Friday, August 28, 2015

Satellite Reign Gameplay Review

I'm playing Satellite Reign, a role-playing tactical strategy game by 5 Lives Studios.

A spiritual successor to Syndicate, the game plays out in a large, detailed city with lots of missions to complete. Controlling the four operatives in real time involves using cover, picking out targets, and switching between numerous weapons. Each of the four classes (soldier, support, hacker, and infiltrator) have different abilities and a skill tree that steadily unlocks with experience. Weapons can be modified with augmentations, and prototypes can be researched. Regular citizens and be hijacked and cloned to provide a steady supply of replacement characters. Most missions involve going into heavily defended strongholds, hacking gates and avoiding security cameras and patrols. Until weapons are unlocked and upgraded, stealth is the optimal means of successfully completing missions. With an open world to explore and the option to proceed with action or stealth, Satellite Reign is a fine, updated homage to Syndicate.

Wednesday, August 26, 2015

Axis Football 2015 Gameplay Review

I'm playing Axis Football 2015, an American football simulation by Axis Games.

The game features a season mode comprising of twelve random games and the top eight teams making the playoffs. Quick matches are also available, either against the AI, another player on the same computer, or a coach-only mode where only plays are called. Games always have five-minute-long halves with substandard graphics and poor, repetitive commentary. There are only six plays per formation, greatly limited varied gameplay. The mouse-based passing system is novel, but difficult to execute consistently. Running the ball needs a gamepad for more precise control. There are no penalties, AI defensive backs are too good, and blocking is permanent for the entire play. The lackluster gameplay and limited features of Axis Football 2015 make it impossible to recommend in its current form.

Monday, August 24, 2015

Nightside Gameplay Review

I'm playing Nightside, a real-time strategy game by Omnidream Creations.

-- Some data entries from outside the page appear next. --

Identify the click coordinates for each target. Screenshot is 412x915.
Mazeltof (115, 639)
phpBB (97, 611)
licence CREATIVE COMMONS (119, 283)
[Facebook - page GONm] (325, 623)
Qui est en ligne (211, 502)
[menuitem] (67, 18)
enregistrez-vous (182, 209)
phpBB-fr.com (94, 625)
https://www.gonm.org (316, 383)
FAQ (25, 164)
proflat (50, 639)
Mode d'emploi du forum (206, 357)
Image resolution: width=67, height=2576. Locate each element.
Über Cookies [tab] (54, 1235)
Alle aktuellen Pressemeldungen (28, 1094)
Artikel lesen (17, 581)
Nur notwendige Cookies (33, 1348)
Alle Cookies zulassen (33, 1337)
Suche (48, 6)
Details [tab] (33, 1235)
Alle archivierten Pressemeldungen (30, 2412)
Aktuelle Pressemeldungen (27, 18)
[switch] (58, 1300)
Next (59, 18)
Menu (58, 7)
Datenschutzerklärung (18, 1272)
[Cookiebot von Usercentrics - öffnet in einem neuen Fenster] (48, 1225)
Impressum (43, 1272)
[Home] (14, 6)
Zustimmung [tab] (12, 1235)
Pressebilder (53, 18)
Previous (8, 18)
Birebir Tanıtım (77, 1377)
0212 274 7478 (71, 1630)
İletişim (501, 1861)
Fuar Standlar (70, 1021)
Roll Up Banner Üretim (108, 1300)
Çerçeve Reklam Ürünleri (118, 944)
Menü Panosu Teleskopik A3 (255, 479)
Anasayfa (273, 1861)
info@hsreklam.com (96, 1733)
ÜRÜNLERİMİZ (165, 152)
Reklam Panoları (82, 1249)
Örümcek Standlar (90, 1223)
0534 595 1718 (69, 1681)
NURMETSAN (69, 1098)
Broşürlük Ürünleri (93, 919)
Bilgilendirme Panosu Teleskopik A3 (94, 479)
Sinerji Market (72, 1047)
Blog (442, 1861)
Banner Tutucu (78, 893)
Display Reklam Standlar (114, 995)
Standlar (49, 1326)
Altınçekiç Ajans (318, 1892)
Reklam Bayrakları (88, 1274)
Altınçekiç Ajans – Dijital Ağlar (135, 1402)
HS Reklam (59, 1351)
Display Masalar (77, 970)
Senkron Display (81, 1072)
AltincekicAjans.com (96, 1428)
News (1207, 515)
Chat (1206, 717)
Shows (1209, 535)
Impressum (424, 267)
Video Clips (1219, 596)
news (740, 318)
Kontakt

The game features a fourteen-mission campaign and twelve maps for one-versus-one skirmish against the AI or online matches that support up to four players. The three races feature two similar, traditional factions (Nova and Human) along with the Yx that spawn every building and unit from cells. The interface is well done, with one-click access to the mothership, unit producing structures, research buildings, and all units. Handy icons also show whether units can attack land or air units. Nightside features classic mechanics: extract resources, build buildings, make units (only air and ground, but no unit cap), research upgrades, and fight! There is little micromanagement, although pathfinding is poor (especially when a large group is given the same destination) and the lack of formations means units all move at different speeds. Units also won’t routinely attack enemies within their sight range, and the AI needs a resource bonus on any difficulty above “easy”. Nightside is an average real-time strategy game with a handy interface but little innovation.

Thursday, August 20, 2015

RymdResa Gameplay Review

I'm playing RymdResa, a role-playing exploration space adventure game by Morgondag.

Each chapter gives slightly different objectives, from visiting locations to collecting materials and gathering keys. The procedurally generated worlds provide some replay value. Resources are used for both moving and damage, and running out causes untimely death. Planets can be explored for resources, while materials are used to upgrade the home planet or mothership with new abilities. Experience points earned by collecting dust or simply surviving is used to unlock new abilities and increase skills levels. Items can also be found to change the attributes of the vessel. There is no combat, but space is a dangerous place filled with objects to run into. Death causes the ship to be destroyed, but items and upgrades are persistent. RymdResa is a relatively relaxing take on the space adventure game.

Monday, August 17, 2015

Cosmonautica Gameplay Review

I'm playing Cosmonautica, a space adventure game by Chasing Carrots.

The game features a campaign and randomized sandbox games with cross-platform save support. Rooms are added to ships to provide living space, recreation, weapon support, and satisfy crew needs; placement of the rooms matters for fluid movement. Crew can be hired that possess different skills (pilot, cleaner, medic, repair, scientist, hacker), and each are assigned a schedule to keep the ship operating at maximum efficiency. Missions involve delivering goods or passengers, smuggling illegal goods, or engaging in combat. The limited space for rooms in each ship (especially the beginning ones) means only one or two types of missions can be successfully completed, which becomes repetitive quickly. New rooms and planetary access can be researched, but this process is very gradual. Modest funds can be made through trade, and pirates must be fended off in the outer systems. The slow expansion and repetitive missions of Cosmonautica reduce the enjoyment of this space adventure game.